Köyümüze daha çok turist, daha çok yatırımcı gelecek.
Ama siz, İzmir hakkındaki düşüncenizi bana özgürce söylerken, onlarca gazeteci de sırf memleket hakkındaki düşüncelerini söyledi diye içeride.
Kendim için ümitli olmak istiyorum. Doğacak çocuklarım için ümitli olmak istiyorum.
Gazeteci arkadaşlarım için ümitli olmak istiyorum. İzmir için ümitli olmak istiyorum.
Ülkem için ümitli olmak istiyorum.
Çünkü, yaşayacak başka yerim yok. Sizin var mı?
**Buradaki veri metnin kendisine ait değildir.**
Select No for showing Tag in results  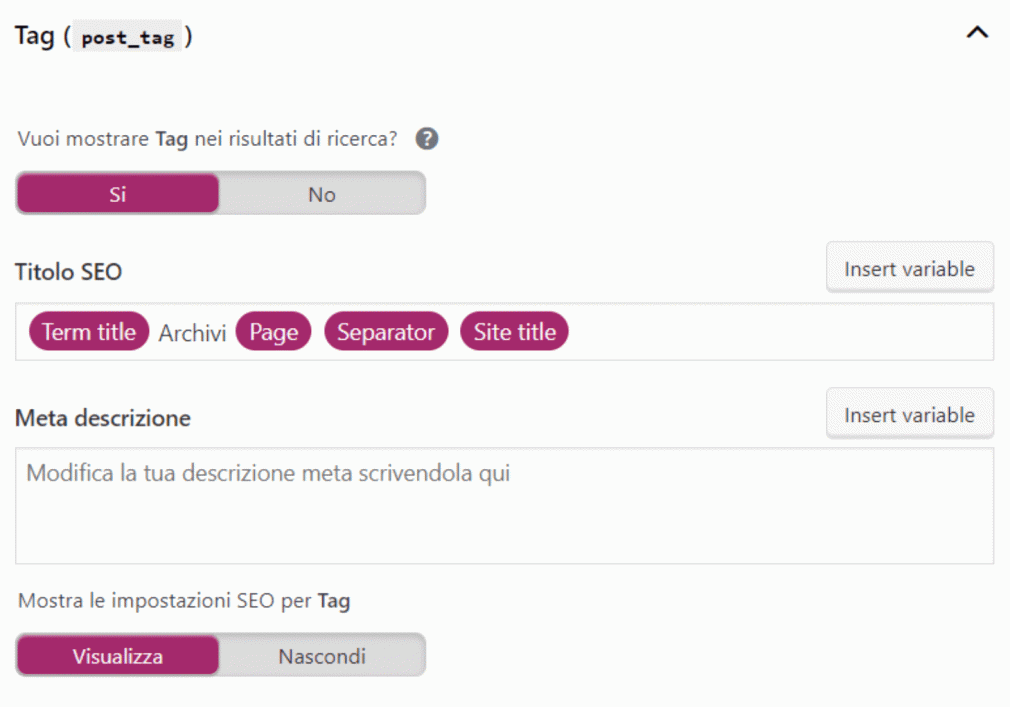coord(321,193)
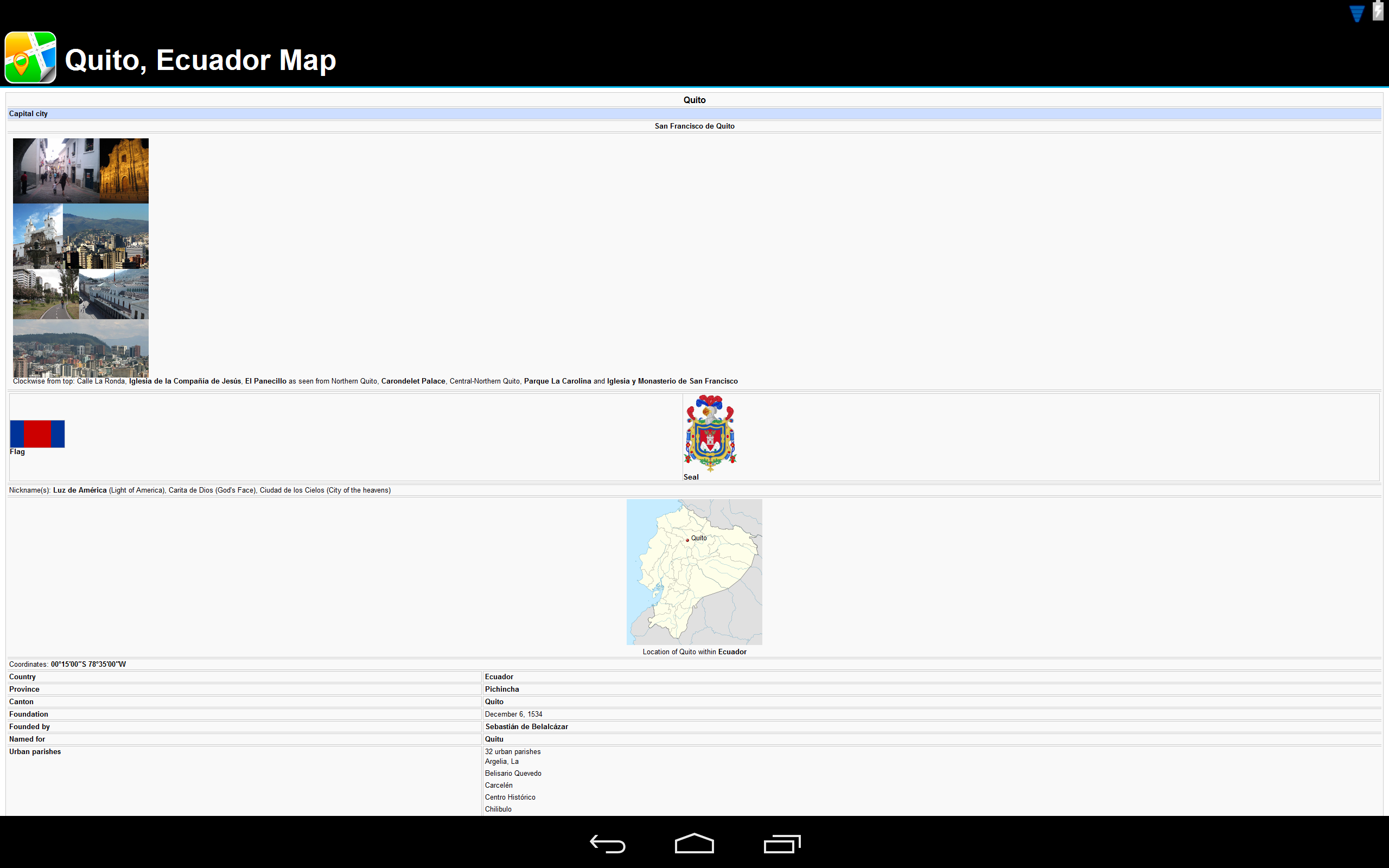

Dip not: Bu yazı geçenlerde izlediğim İzmirli şair Ertan Yılmaz’ın “Hicret İkilemesi” isimli kısa filminden sonra çıktı. İzmir-İstanbul arası beyin göçünü sıcağı sıcağına yaşamış genç bir insanın macerasını şahane anlatıyor. Biraz vakit ayırıp izleyin derim.